**Information supplied:**

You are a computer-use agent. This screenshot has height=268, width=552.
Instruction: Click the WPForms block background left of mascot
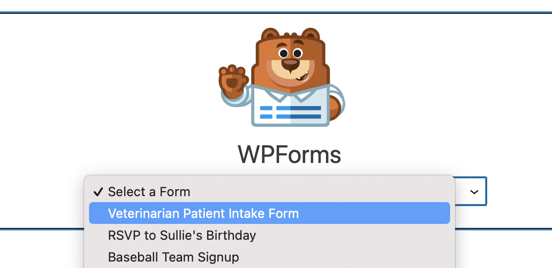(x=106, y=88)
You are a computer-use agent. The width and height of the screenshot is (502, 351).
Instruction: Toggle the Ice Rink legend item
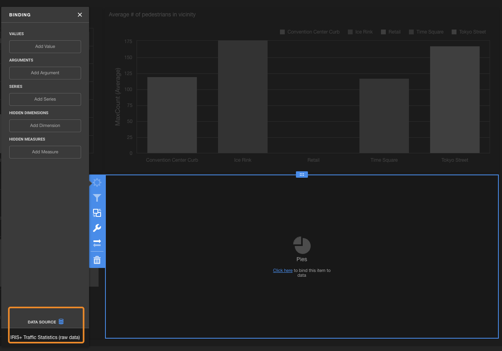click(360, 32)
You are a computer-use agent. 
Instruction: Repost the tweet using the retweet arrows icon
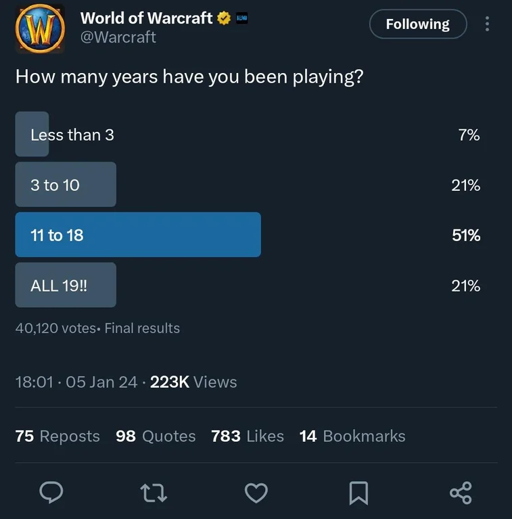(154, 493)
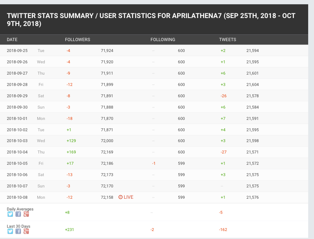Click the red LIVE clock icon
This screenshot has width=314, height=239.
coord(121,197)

**What you will do:** Would you set down the records above once more, exactly, with the pictures removed?

**Result of the task:**
You are a computer-use agent. This screenshot has height=268, width=552.
Instruction: Click the WPForms block background left of mascot
(x=106, y=88)
You are a computer-use agent. The width and height of the screenshot is (502, 351).
Instruction: Toggle the Ice Rink legend item
click(360, 32)
You are a computer-use agent. 
Instruction: Repost the tweet using the retweet arrows icon
(154, 493)
Click the red LIVE clock icon
This screenshot has width=314, height=239.
coord(121,197)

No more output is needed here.